4 novembre > Biographie Etats-Unis

Il y a eu les films de Scorsese, il y a eu le Dino de Nick Tosches (Rivages, 2001), il y aura donc ce Sinatra confidential qui ne leur cède en rien. C’est-à-dire que l’on y retrouvera la même théorie d’hommes d’honneur qui en ont bien peu, partagés entre le pays perdu, l’Italie, et le pays réel repeint aux couleurs de leurs rêves sanglants, l’Amérique. Cette Amérique des étoiles de celluloïd, des putes, des combines, des casinos, des filles et des flingues qui se réincarne en majesté de pacotille dans le désert du Nevada, dans un bled nommé Las Vegas, qui tient de l’île mystérieuse et de Sodome et Gomorrhe. Au milieu de tout cela, prince paradoxal, le type le plus cool du monde (mais aussi bien entendu, la star la plus capricieuse, l’homme le plus insupportable), Frank Sinatra. Et son orchestre de "gentlemen", tous aussi irrésistibles et odieux que leur "chef de bande", le "Rat Pack" composé de Dean Martin, Sammy Davis Jr, Peter Lawford, Joey Bishop.

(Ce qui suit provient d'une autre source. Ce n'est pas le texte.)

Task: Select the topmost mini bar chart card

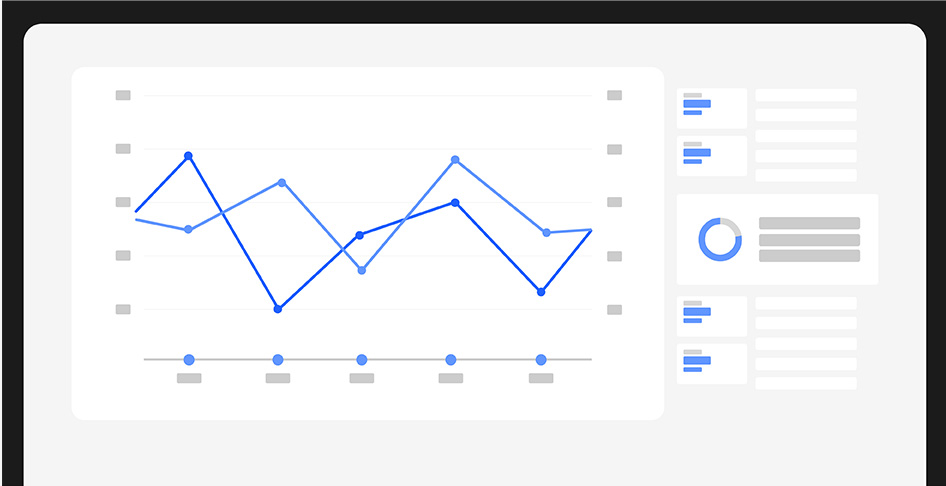Action: (711, 108)
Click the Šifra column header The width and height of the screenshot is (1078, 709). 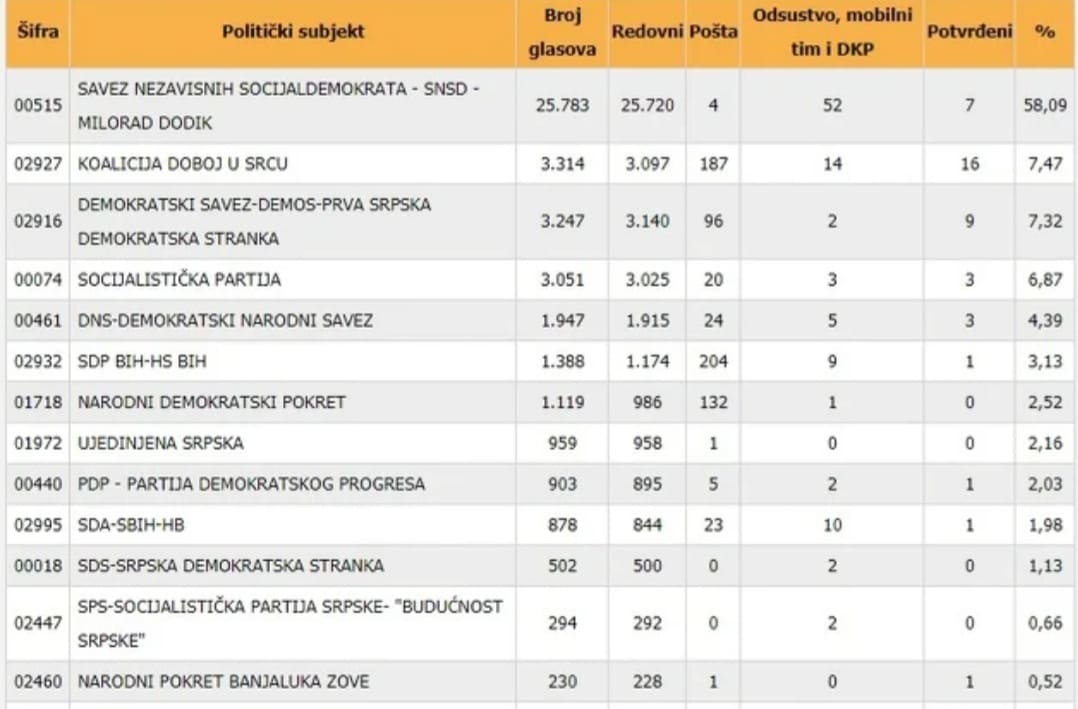37,31
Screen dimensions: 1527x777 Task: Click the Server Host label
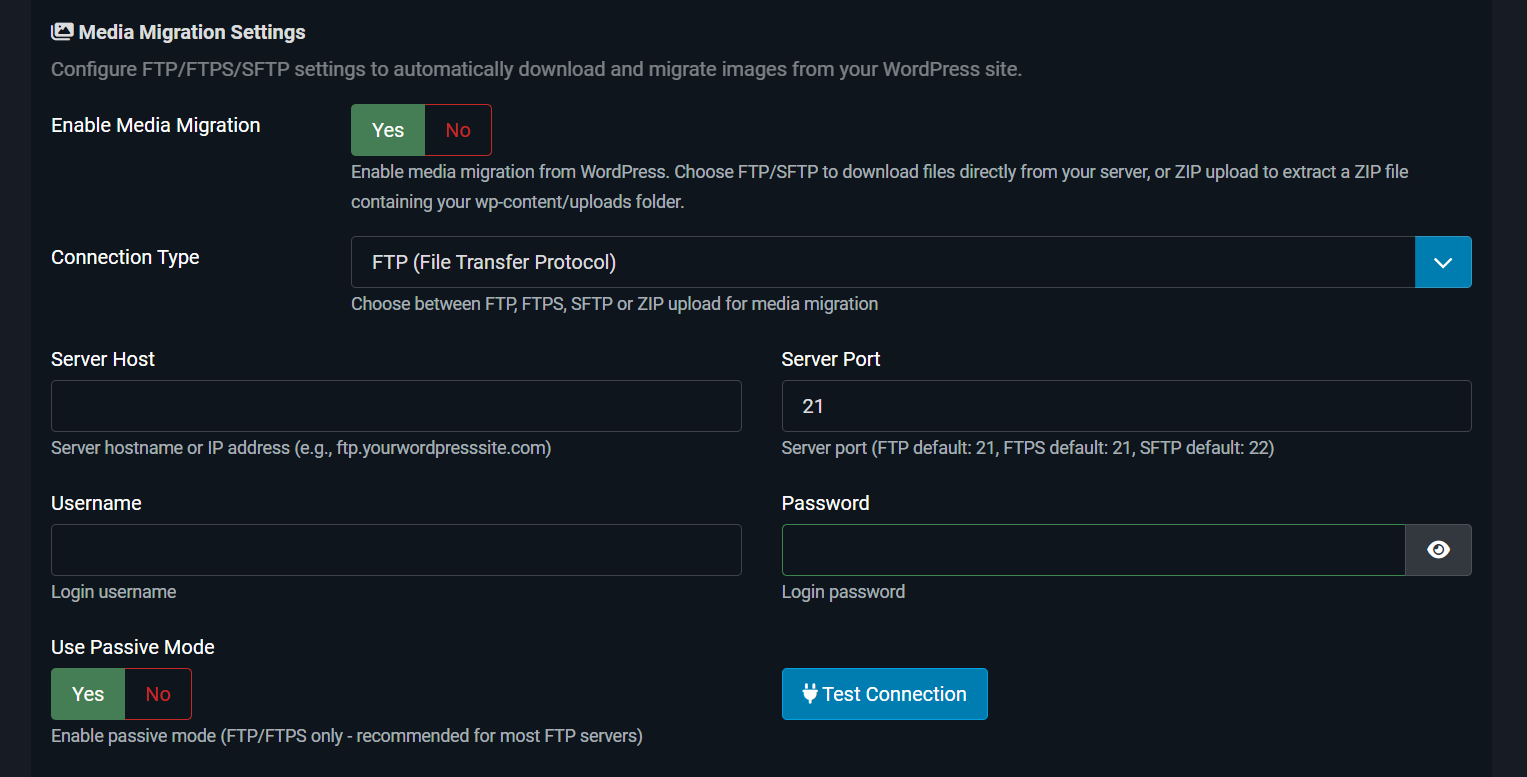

Lorsque Shawn Levy saisit ainsi Sinatra, à l’heure de sa plus grande gloire, soit entre 1957, date de la mort de son mentor, Humphrey Bogart, et 1963, date de l’assassinat de JFK, il a déjà eu plusieurs vies. Chanteur de charme, idole des minettes, puis oublié de tous, si ce n’est de ceux résolus à lui faire payer ses caprices, condamné à ne plus chanter que dans des casinos minables tenus par de vagues connaissances mafieuses, il vient de renaître de ses cendres grâce au film Tant qu’il y aura des hommes et à quelques amitiés aussi opportunes que douteuses. A Vegas, où il s’installe pour ainsi dire à demeure, il est le roi. Propriétaire d’un casino et d’un hôtel, où il tourne le jour Ocean’s 11 et se donne en spectacle la nuit (entre autres activités…). Il tutoie des présidents et des parrains. Il chante comme personne l’amour, dont il semble pourtant connaître bien peu hormis son caractère marchand…

C’est cela - plus que la reconstitution, si soignée soit-elle, d’une époque et d’un pays qui s’apprête à y perdre ses derniers oripeaux d’innocence - le grand mystère autour duquel tourne inlassablement Shawn Levy, dont on aimerait maintenant découvrir aussi ses grandes biographies de Paul Newman ou de Robert de Niro. Celui d’un homme doué à faire peur pour un truc plus grand que lui. "C’est la musique qui avait lancé Frank, et, malgré ses beuveries, ses liaisons, ses films, son engagement politique, son ambition et sa notoriété, elle restait encore au cœur de son identité. Certains chantaient pour faire carrière, pour s’amuser ou pour communiquer quelque chose. Mais on aurait dit que Frank cherchait à communier avec la musique, à transformer ce qu’il y avait de matériel en lui - son corps, son argent, son pouvoir, ses biens - en pures formes esthétiques." O. M.